WHAT YOU NEED TO DO:
1/ Translate this sentence from the article on the worst song of 2023 into Spanish: "But no one offended quite as much as David Guetta."
2/ Extract the passage of the article on the worst song of 2023 starting with "Picking the best song of" and going on through "of cookie-cutter regurgitations.".
3/ List every song title named in the article on the worst song of 2023.

SOURCE TEXT:
----

What was the worst song of 2023?

Picking the best song of 2023 is a tricky prospect. This year delivered so much talent, with new artists coming out of the woodwork to dominate or old artists returning from retirement. Hell, even The Beatles put in a contender for track of the year. But with all the good came a whole lot of bad. So, if picking the best song is difficult, rifling through the bottom of the barrel to pick the worst feels even harder.

It was certainly a less enjoyable process than the ‘Best Of‘ list. Sitting down to listen to a year’s worth of TikTok viral hits designed to keep your attention for only 15 seconds is brain-rot-inducing. Over on the top 40, the same five artists seem to have music in a chokehold of cookie-cutter regurgitations.

There were some standouts in the competition for the worst song. Mae Muller’s failed Eurovision entry ‘I Wrote A Song’ should be unwritten. The Lathums ‘Struggle’ sounds like the result of asking an AI generation to create a dusty, boring indie track. Fall Out Boy’s 2023 version of ‘We Didn’t Start The Fire’ is too horrific for words. Dermot Kennedy, Tom Grennan and Tom Walker feel like mass-produced clones selling watered-down emotion to the masses. That’s just to name a few.

But no one offended quite as much as David Guetta. 2023 saw the producer enact an absolute reign of terror on music. He was prolific in it, releasing over 20 tracks this year alone. It seems no one can make him stop.

They’re all pretty terrible, but none more so than ‘I’m Good (Blue)’, featuring pop and dance vocalist Bebe Rexha. Hit play and listeners are met with the familiar piano of Eiffel 65’s ‘I’m Blue’, a song that wasn’t good in 1998 and still isn’t good now.

----

SUPPLIED INFORMATION:
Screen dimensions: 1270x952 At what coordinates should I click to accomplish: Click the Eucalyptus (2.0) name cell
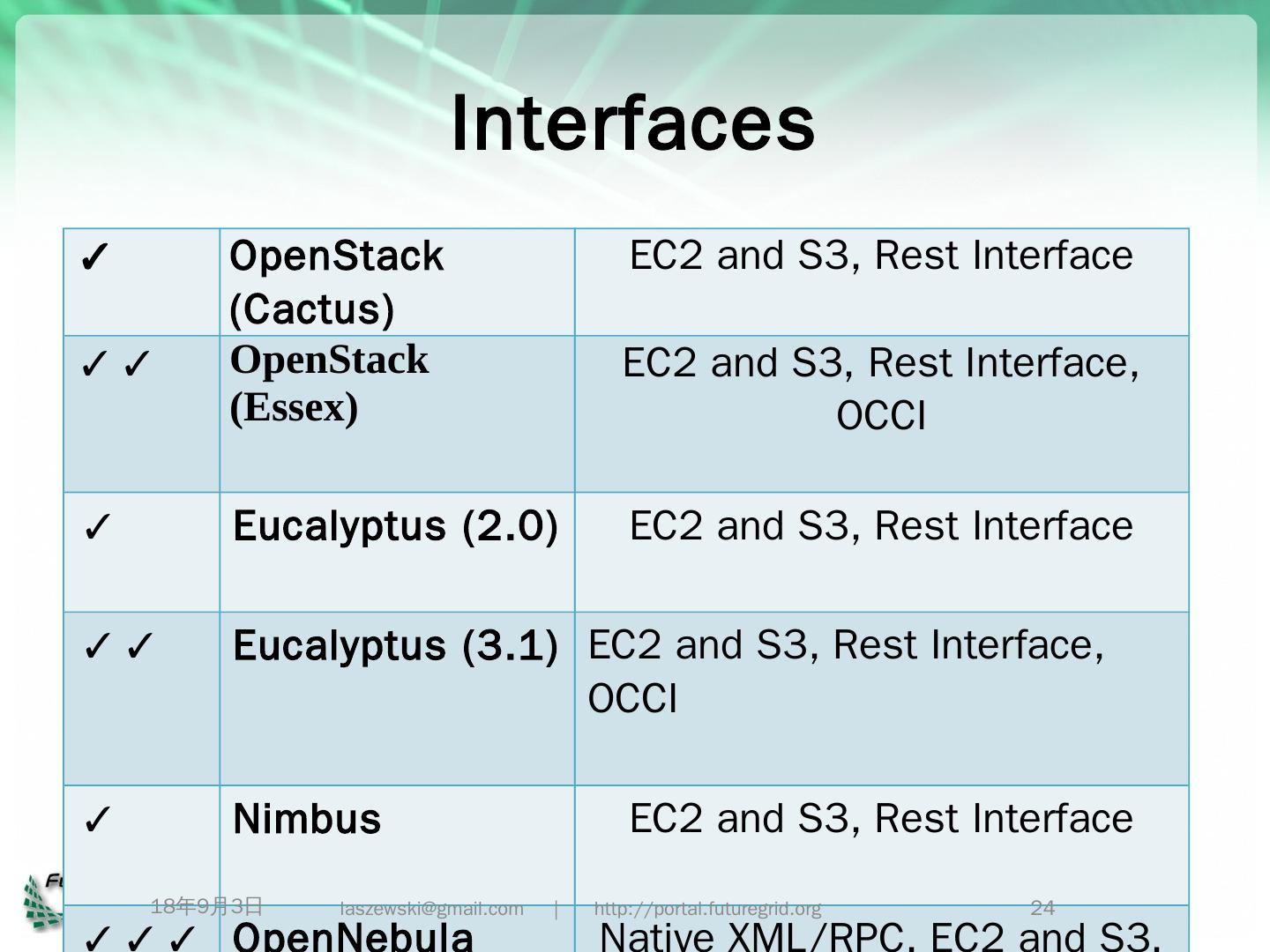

----

SOLUTIONS PER TASK:
1/ Pero nadie ofendió tanto como David Guetta.

2/
Picking the best song of 2023 is a tricky prospect. This year delivered so much talent, with new artists coming out of the woodwork to dominate or old artists returning from retirement. Hell, even The Beatles put in a contender for track of the year. But with all the good came a whole lot of bad. So, if picking the best song is difficult, rifling through the bottom of the barrel to pick the worst feels even harder.

It was certainly a less enjoyable process than the ‘Best Of‘ list. Sitting down to listen to a year’s worth of TikTok viral hits designed to keep your attention for only 15 seconds is brain-rot-inducing. Over on the top 40, the same five artists seem to have music in a chokehold of cookie-cutter regurgitations.

3/
- I Wrote A Song
- Struggle
- We Didn't Start The Fire
- I'm Good (Blue)
- I'm Blue